I constructed several models. For each model, the count of drops for each player-season was the dependent variable (actually, the rate of drops, or, drops / targets). Hand size, arm length, height, and position were predictor, independent, or explanatory variables—whichever jargon you prefer. Players were included as a random effect to account for each player’s variability in drops between seasons. Random effect also means that the models are constructed accounting for the differences between players that we are not measuring in this analysis; for instance, a factor as relevant but complex as coverages faced or as esoteric as blood type.
Three models were constructed. Excluded here, there is a table at the bottom of the page with pertinent model data.
- The first model included all 604 player seasons. In short, increased hand size predicted fewer drops; being a WR decreased drops.
- The second model included 311 player seasons from 127 players who accumulated ≥ median targets at their positions. Again, larger hands and being WRs predicted fewer drops. Interestingly, greater arm length predicted greater drops.
- In the third model, I included all 604 player seasons while accounting for whether ≥ median targets were accumulated in a given player-season (via dummy coding). Again, being a WR and having larger hands predicted fewer drops.
Figure 1. Expected Drops by hand size for NFL receivers. |
Why though would greater arm length predict more dropped passes in the group of receivers targeted at or above the median? It might be a spurious finding, but, perhaps players with longer arms drop errant passes at the fringes of their catch radii, passes beyond the range of players with shorter arms.
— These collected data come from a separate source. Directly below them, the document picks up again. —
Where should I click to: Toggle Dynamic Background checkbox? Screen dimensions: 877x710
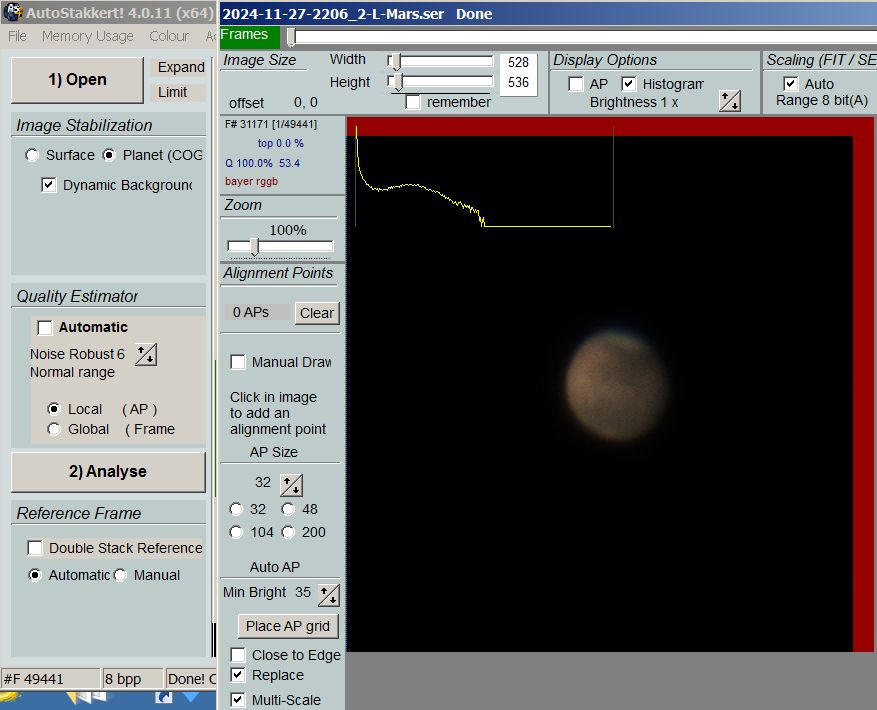[49, 185]
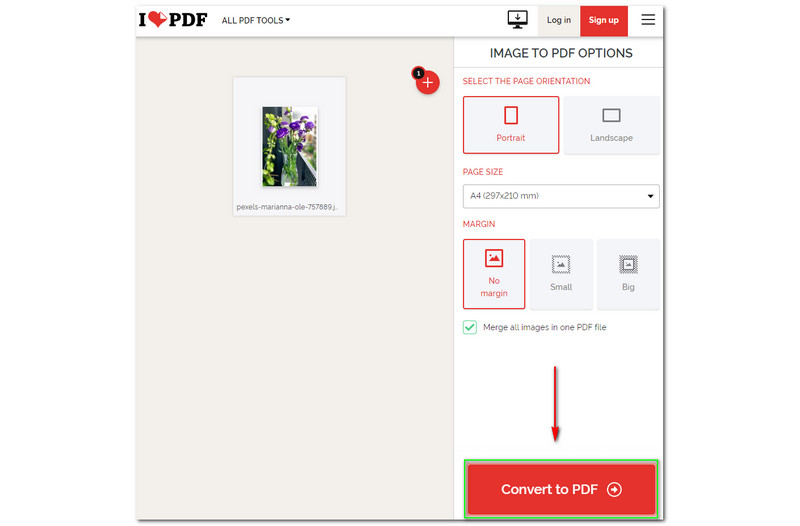Screen dimensions: 800x526
Task: Click the Log in link
Action: 559,20
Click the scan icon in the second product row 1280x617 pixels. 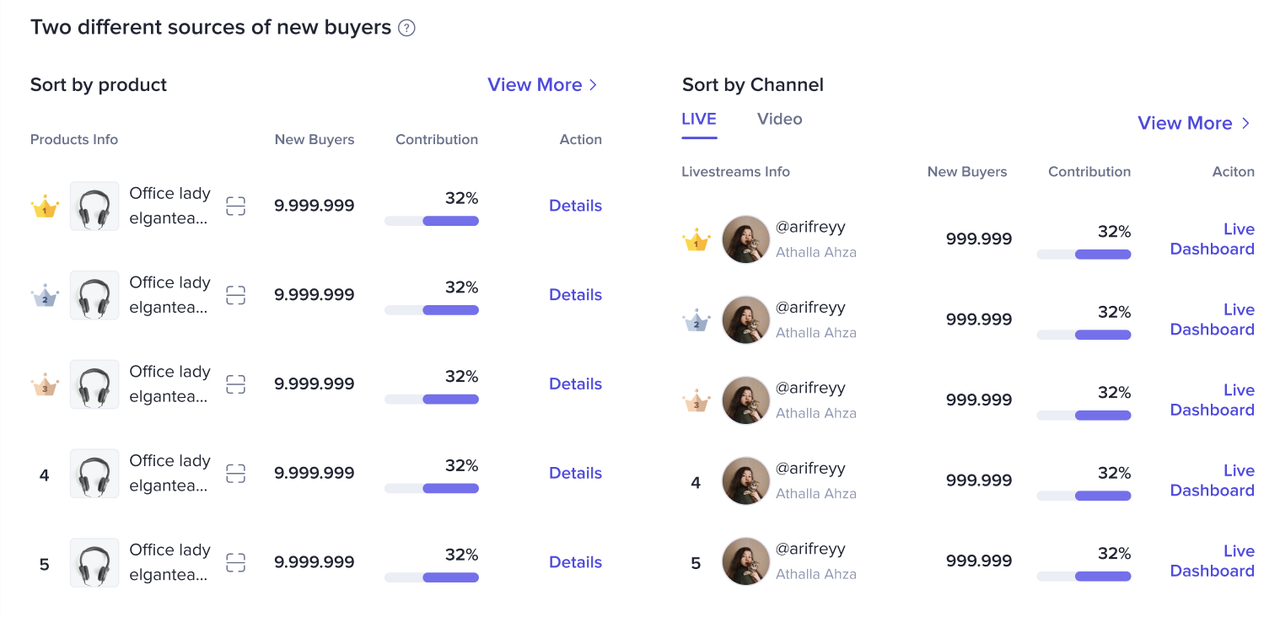point(236,295)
Alternatively, RBs are known to exhibit the highest drop rate. Likewise, consider that RBs are often catching passes coming out of the backfield where more defenders may be lurking; perhaps RBs are targeted with more less accurate passes due to their being a check down or hot receiver targeted when the QB is hurried; or by releasing from his blocking assignment into the flats, knowing a pass is coming, and having to reorient his body to catch. The process of reorienting with multiple proximal defenders might be more difficult for larger RBs, with longer arms. Unsurprisingly then, within each position, only for RBs is the raw correlation between drop rate and arm length appreciable—although this may be the result of small sample sizes:
- WR: r = .014, p = .805, n = 315
- TE: r = .133, p = .311, n = 60
- RB: r = .369, p = .004, n = 58
Variable | Fixed-Effects | |||
---|---|---|---|---|
Estimate | SE | z | p | |
Model 1: AIC = 2216.4 | Player Var & SD = .039, 0.197 | |||
Intercept | -2.940 | 0.085 | -34.400 | 0.000 |
Hand | -0.065 | 0.036 | -1.790 | 0.073 |
Height | -0.002 | 0.056 | -0.030 | 0.978 |
Arm | 0.067 | 0.051 | 1.330 | 0.185 |
TE | -0.113 | 0.142 | -0.800 | 0.425 |
WR | -0.172 | 0.093 | -1.840 | 0.066 |
Model 2: AIC = 1298 | Player VAR & SD = .037, 0.193 | |||
Intercept | -2.974 | 0.101 | -29.350 | 0.000 |
Hand | -0.0840 | 0.0422 | -1.990 | 0.047 |
Height | 0.112 | 0.064 | 1.760 | 0.079 |
Arm | 0.028 | 0.067 | 0.420 | 0.674 |
TE | -0.239 | 0.166 | -1.440 | 0.149 |
WR | -0.199 | 0.111 | -1.790 | 0.074 |
Model 3: AIC = 2207.2 | Player Var & SD = .039, 0.197 | |||
Intercept | -2.786 | 0.094 | -29.570 | 0.000 |
Hand | -0.058 | 0.035 | -1.670 | 0.095 |
Height | 0.070 | 0.049 | 1.430 | 0.153 |
Arm | 0.003 | 0.054 | 0.050 | 0.960 |
≥ Median Targets | -0.199 | 0.059 | -3.410 | 0.001 |
TE | -0.131 | 0.137 | -0.960 | 0.340 |
WR | -0.189 | 0.091 | -2.090 | 0.036 |
glmer
function within the lme4
package was employed in the GLMM. A Poisson distribution was specified; a negative binomial distribution yielded essentially identical results but the models did not converge. Data and R code available upon request, of course.